DuPont said it was "confident" in long-term prospects for agriculture despite a quadrupling in losses at its farm division, hurt by a reduced share of the US soybean market, besides by the weak Brazilian real.
The US conglomerate, for which the July-to-September quarter is typically a weak one for its agrichemicals and seeds division, reported a particularly soft performance this time, with operating profits hitting $210m, up from $56m as year before.
The decline, on revenues down 30% at $1.09bn, was attributed largely to the weakness of the Brazilian real, which has discouraged farmers in the South American agricultural powerhouse from buying imported crop inputs, besides cutting the value in dollar terms of DuPont's takings in the country.
"Demand for seed and crop protection products, primarily in Brazil, further weakened in the quarter impacted by macroeconomic and competitive pressures," said DuPont, owner of the Pioneers seeds business.
"In Brazil, where the planting season is in progress, tighter farmer profit margins and credit are causing growers to be more cautious in their spending."
The comments echoed those from peers such as FMC Corp and Syngenta which have also highlighted setbacks in Brazil.
However, DuPont also unveiled a particular setback, in weaker volumes of soybean seeds despite higher sowings of the oilseed in the US this year and forecast in Brazil too – not least because, in fixing its own nitrogen, it is far less expensive crop to grow than corn, its main rival for acres.
"Soybean seed volumes were lower in Brazil and in North America where adverse weather for late-season planting lowered area expectations," the group said.
"We did lose a couple of points of North America market share in soybeans."
And DuPont forecast continued operating losses in the current, October-to-December period, which is usually a stronger for the agriculture division, which last year reported earnings of $134m for the period.
"We expect strong headwinds from macroeconomic and competitive pressures to continue," the group said, forecasting a percentage decline of "low teens" in divisional sales, and an operating loss of "about $100m".
"Local pricing gains are expected to be more than offset by currency, lower crop protection volumes in Brazil, and the continued impact of the shutdown of LaPorte," an insecticide plant in Texas where four workers were killed by a chemicals leak a year ago.
However, DuPont said that it "while markets remain challenging, we are confident in long-term growth in demand for agricultural products", and in the group's pipeline of seed and agrichemicals products.
The group flagged prospects for its Cyazpyr insecticide, which has received approval by "additional countries", and the prospective launches of its Zorvec fungicide and Pyraxalt rice pesticide.
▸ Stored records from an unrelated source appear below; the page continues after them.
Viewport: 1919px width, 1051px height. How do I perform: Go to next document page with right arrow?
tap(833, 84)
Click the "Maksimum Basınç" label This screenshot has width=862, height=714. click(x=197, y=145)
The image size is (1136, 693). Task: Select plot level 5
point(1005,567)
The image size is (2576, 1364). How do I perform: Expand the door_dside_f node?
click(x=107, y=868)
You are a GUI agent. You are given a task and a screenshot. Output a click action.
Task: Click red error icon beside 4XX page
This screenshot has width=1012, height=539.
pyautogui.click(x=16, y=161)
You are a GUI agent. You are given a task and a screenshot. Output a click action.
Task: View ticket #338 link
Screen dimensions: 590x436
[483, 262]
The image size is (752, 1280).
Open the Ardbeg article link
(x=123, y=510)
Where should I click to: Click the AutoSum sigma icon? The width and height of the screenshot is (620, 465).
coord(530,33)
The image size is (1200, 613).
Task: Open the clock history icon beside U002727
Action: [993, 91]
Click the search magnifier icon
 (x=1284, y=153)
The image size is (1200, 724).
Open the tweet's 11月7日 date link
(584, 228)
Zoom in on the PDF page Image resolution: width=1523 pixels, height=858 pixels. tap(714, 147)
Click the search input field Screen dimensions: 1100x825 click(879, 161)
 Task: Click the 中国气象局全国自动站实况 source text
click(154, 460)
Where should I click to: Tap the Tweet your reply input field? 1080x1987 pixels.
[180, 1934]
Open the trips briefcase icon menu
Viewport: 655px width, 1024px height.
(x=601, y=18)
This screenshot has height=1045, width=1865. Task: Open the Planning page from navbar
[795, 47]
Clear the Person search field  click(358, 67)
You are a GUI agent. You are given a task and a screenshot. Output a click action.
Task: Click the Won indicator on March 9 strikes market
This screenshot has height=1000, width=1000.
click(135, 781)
And in seeds, the group highlighted an "aggressive ramp-up plan" for corn seed in Brazil, and in the US for new soybean seed too.
"We are very excited about what growers are experiencing this harvest season with our newest classes of T Series soybeans which we expect to represent about 80% of next year's sales volume."
The comments came as the group overall reported operating earnings of $117m for the July-to-September quarter, a drop of 67% year on year, on revenues down 17% at $4.87bn.
"We are not pleased with our results this quarter," said Nick Fanandakis, the DuPont finance director.
However, the earnings, at $0.13 per share, exceeded market expectations of a $0.10-per-share result.
DuPont shares stood 1.9% higher at $61.51 in morning deals in New York.